> _Data for review_:
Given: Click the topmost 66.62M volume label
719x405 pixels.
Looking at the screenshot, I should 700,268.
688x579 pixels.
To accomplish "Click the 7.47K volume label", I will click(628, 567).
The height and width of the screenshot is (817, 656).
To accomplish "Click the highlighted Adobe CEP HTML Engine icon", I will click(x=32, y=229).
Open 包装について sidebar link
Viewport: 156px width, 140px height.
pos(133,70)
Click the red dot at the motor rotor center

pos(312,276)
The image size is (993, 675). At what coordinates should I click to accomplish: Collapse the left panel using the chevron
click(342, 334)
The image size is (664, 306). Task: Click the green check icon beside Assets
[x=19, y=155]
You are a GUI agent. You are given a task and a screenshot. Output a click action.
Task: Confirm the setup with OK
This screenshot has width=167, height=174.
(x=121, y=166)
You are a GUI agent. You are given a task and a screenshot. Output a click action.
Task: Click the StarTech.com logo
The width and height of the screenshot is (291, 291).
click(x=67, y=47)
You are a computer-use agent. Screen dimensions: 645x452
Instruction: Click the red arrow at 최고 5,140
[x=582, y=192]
* * *
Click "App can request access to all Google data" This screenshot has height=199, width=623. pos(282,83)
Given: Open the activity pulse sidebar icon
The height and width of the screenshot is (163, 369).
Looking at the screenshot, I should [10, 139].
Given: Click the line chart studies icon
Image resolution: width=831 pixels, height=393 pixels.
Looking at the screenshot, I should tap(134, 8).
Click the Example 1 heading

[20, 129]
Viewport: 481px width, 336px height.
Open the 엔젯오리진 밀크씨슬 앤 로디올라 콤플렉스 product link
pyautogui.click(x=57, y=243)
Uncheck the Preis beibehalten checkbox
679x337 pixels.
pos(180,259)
--
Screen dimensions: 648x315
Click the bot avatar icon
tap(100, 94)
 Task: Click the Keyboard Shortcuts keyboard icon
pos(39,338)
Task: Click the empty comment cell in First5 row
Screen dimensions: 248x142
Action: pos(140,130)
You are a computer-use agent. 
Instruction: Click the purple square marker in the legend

> _Task prompt_:
For the material above, the answer must be only the number of lines holding the word "will".

> _Output_:
2